Vor etwas mehr als einem Jahr wurde das mit Krypto-Handel groß gewordene Wiener Unicorn Bitpanda mit dem Launch von Bitpanda Stocks zum Neobroker. Gehandelt werden nicht direkt Aktien und ETFs sondern Derivate, die das zugrunde liegende Asset laut dem Scaleup „1:1 abbilden“. Dadurch können Nutzer:innen ab einem Betrag von einem Euro in Teilaktien investieren – und das nicht nur zu Handelszeiten, sondern rund um die Uhr, sieben Tage die Woche.

Bitpanda Stocks: Produkt-Diversifizierung gegen Markt-Schwankungen

Der Hintergrund dieser Produkterweiterung schien schon bei der Einführung im April 2021 klar: Mit der Diversifizierung des Angebots will sich Bitpanda bis zu einem gewissen Grad gegen die immer schon massiven Schwankungen am Krypto-Markt absichern. Schon zuvor war mit Bitpanda Metals, wo u.a. tokenisiertes Gold gekauft werden kann, ein ähnlicher Schritt gemacht worden. Derzeit, wo Expert:innen schon von einem Bärenmarkt im Krypto-Bereich oder sogar von einem „Kryptowinter“ sprechen, ist dieser Ansatz natürlich noch aktueller – wenngleich es am Aktienmarkt aktuell bekanntlich nicht viel besser aussieht. Für Bitpanda ist letztlich auch weniger entscheidend, ob Kurse fallen oder steigen, sondern wie groß das Handelsvolumen ist.

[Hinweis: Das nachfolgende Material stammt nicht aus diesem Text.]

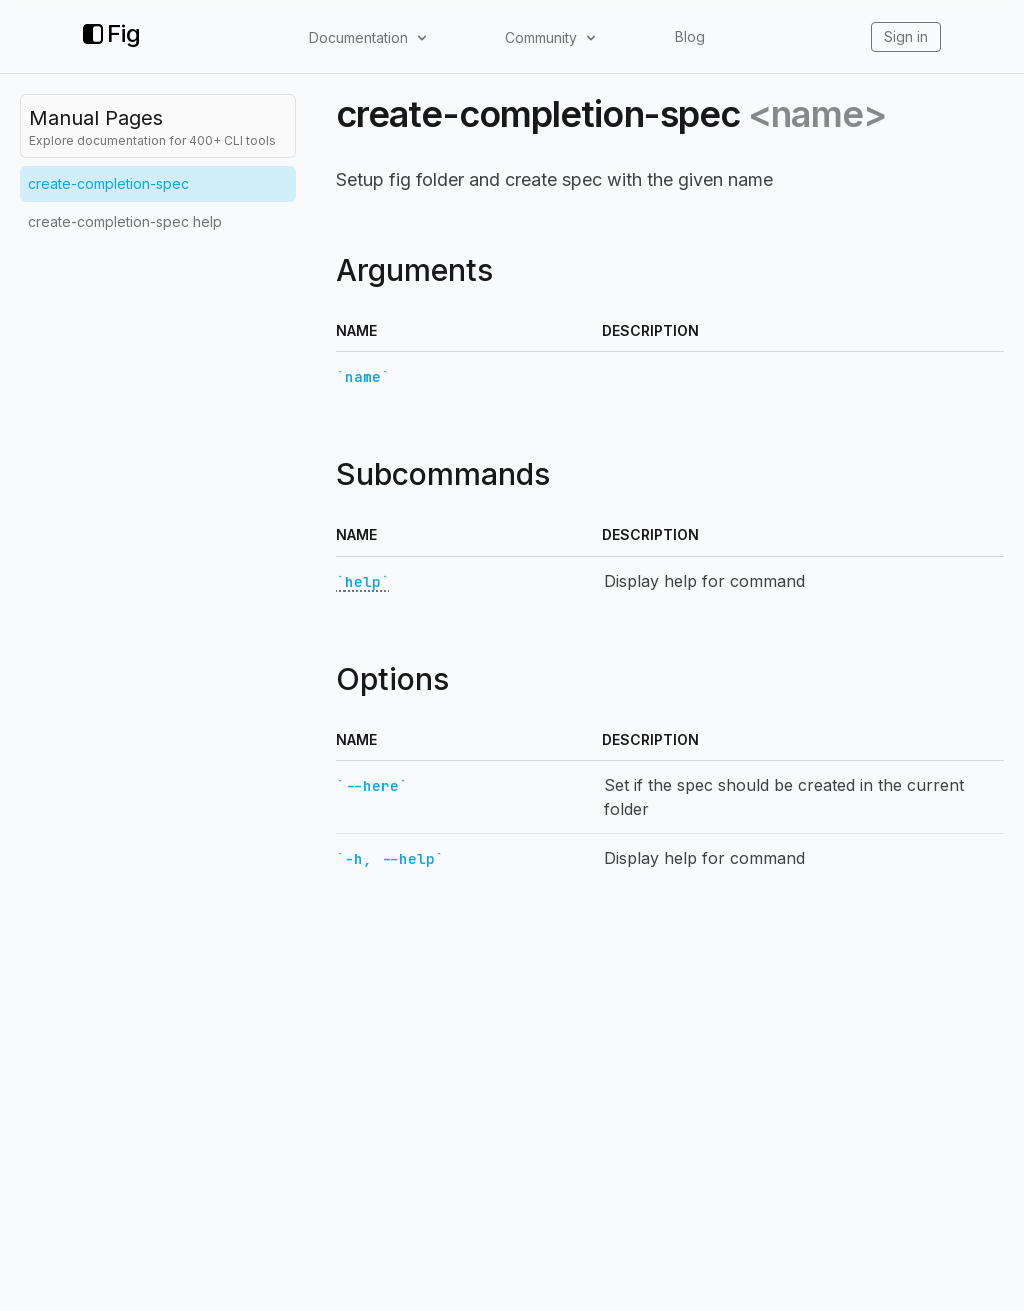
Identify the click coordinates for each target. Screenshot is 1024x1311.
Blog (690, 36)
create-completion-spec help (125, 221)
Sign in (906, 36)
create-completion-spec (108, 183)
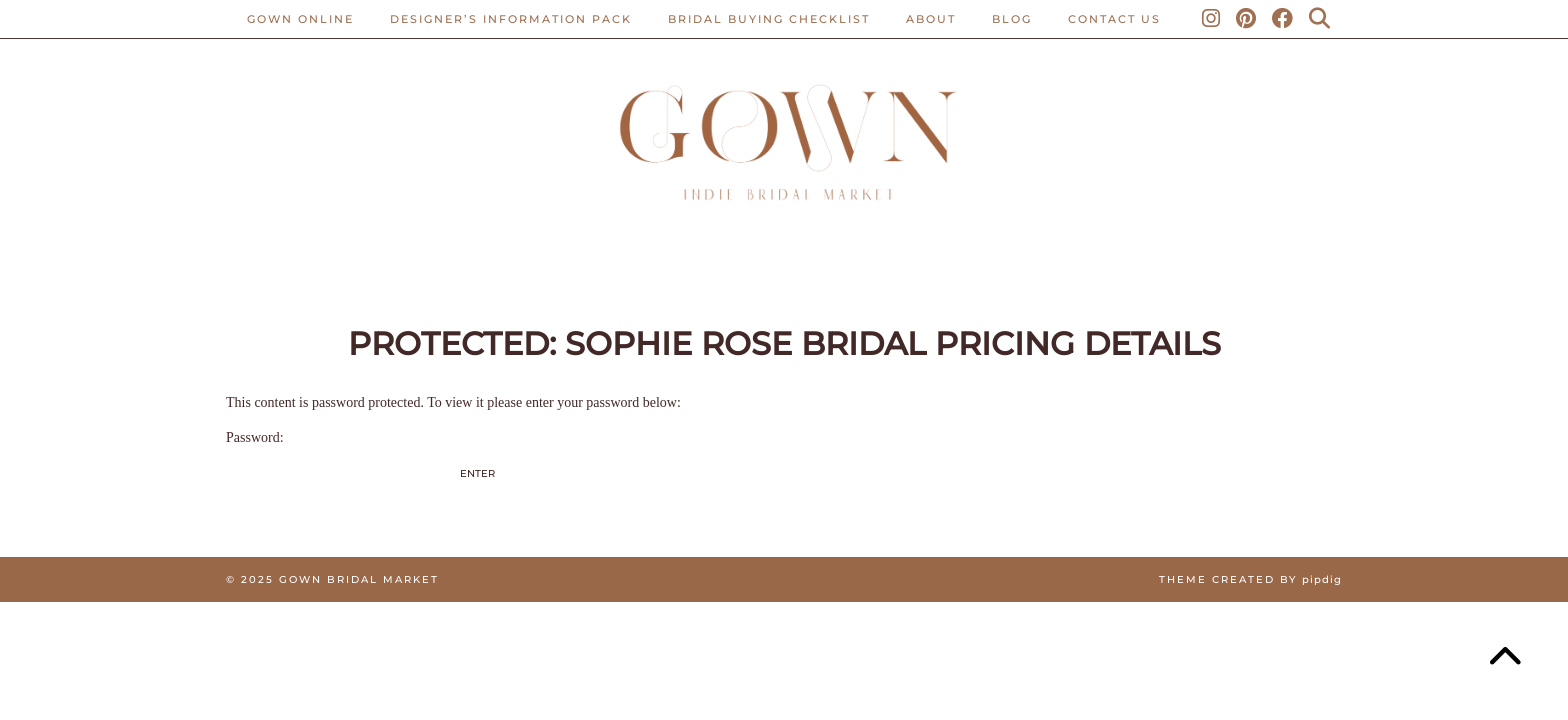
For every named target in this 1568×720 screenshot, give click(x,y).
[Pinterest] (1247, 19)
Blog (1012, 19)
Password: (341, 463)
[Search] (1320, 19)
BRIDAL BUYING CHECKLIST (769, 19)
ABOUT (931, 19)
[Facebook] (1283, 19)
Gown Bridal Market (359, 579)
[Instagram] (1212, 19)
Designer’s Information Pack (511, 19)
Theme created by (1250, 579)
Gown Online (300, 19)
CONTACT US (1114, 19)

Mehr als 2.000 Teilaktien und ETFs von BMW bis Robinhood

Es ist also nicht überraschend, dass das Wiener FinTech gerade jetzt bei Bitpanda Stocks das Tempo erhöht. Man habe nun hunderte neue Teilaktien und ETFs hinzugefügt und damit den Meilenstein von 2.000 investierbaren Vermögenswerten überschritten, heißt es in einer aktuellen Aussendung. „Die neu hinzugefügten Vermögenswerte reichen von europäischen bis zu US-amerikanischen Unternehmen, darunter bekannte Namen wie BMW und Siemens, aktuelle Hype-Aktien wie Virgin Galactic sowie Finanzdienstleister wie Robinhood“, so das Unternehmen.

Demuth: „Bitpanda existiert, um die wachsende Kluft der Ungerechtigkeit zu verringern“

Bitpanda-Co-Founder Eric Demuth sieht in dem Angebot in einem Statement eine altruistische Mission: „Bitpanda existiert, um die wachsende Kluft der Ungerechtigkeit zu verringern, die durch das alte Finanzsystem verursacht wird. Beim Investieren in Teilaktien mit einem beliebigen Geldbetrag, rund um die Uhr, geht es genau darum: Zugänglichkeit, Flexibilität und Erschwinglichkeit“. Man wolle letztlich „allen Menschen ermöglichen, finanzielle Freiheit für ihre Zukunft aufzubauen“.

DisclaimerDie Bitpanda GmbH ist mit 3,9849 % an der Brutkasten Media GmbH beteiligt.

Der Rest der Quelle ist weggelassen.